Instructions to follow -> Transcribe the items exactly, from the line containing "What do you see at coordinates (1200, 8)" through the end of the items, including both the starting line and the final one.

Entries on locating words and elements

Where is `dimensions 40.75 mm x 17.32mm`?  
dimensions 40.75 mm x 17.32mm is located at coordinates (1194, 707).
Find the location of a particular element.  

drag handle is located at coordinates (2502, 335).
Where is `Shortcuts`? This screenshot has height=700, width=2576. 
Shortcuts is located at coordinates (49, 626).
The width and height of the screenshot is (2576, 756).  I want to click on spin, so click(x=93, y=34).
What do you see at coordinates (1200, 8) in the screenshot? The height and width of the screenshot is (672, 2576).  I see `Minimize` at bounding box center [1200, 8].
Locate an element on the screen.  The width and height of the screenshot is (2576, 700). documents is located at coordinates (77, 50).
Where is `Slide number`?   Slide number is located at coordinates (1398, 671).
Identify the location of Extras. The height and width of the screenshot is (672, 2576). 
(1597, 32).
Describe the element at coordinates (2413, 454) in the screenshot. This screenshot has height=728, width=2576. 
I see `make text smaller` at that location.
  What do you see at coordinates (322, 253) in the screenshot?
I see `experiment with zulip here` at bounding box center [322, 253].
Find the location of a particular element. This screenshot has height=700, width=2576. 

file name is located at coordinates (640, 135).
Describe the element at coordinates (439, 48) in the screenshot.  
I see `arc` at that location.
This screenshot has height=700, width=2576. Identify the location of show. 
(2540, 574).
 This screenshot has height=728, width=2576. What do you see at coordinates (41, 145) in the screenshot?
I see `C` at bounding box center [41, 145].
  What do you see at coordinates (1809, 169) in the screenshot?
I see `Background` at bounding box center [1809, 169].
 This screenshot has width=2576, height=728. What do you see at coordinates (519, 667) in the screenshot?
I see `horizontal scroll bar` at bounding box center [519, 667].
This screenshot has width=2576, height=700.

Task solution ->
What do you see at coordinates (1200, 8) in the screenshot? The height and width of the screenshot is (672, 2576).  I see `Minimize` at bounding box center [1200, 8].
Locate an element on the screen.  The width and height of the screenshot is (2576, 700). documents is located at coordinates (77, 50).
Where is `Slide number`?   Slide number is located at coordinates (1398, 671).
Identify the location of Extras. The height and width of the screenshot is (672, 2576). 
(1597, 32).
Describe the element at coordinates (2413, 454) in the screenshot. This screenshot has height=728, width=2576. 
I see `make text smaller` at that location.
  What do you see at coordinates (322, 253) in the screenshot?
I see `experiment with zulip here` at bounding box center [322, 253].
Find the location of a particular element. This screenshot has height=700, width=2576. 

file name is located at coordinates (640, 135).
Describe the element at coordinates (439, 48) in the screenshot.  
I see `arc` at that location.
This screenshot has height=700, width=2576. Identify the location of show. 
(2540, 574).
 This screenshot has height=728, width=2576. What do you see at coordinates (41, 145) in the screenshot?
I see `C` at bounding box center [41, 145].
  What do you see at coordinates (1809, 169) in the screenshot?
I see `Background` at bounding box center [1809, 169].
 This screenshot has width=2576, height=728. What do you see at coordinates (519, 667) in the screenshot?
I see `horizontal scroll bar` at bounding box center [519, 667].
This screenshot has width=2576, height=700.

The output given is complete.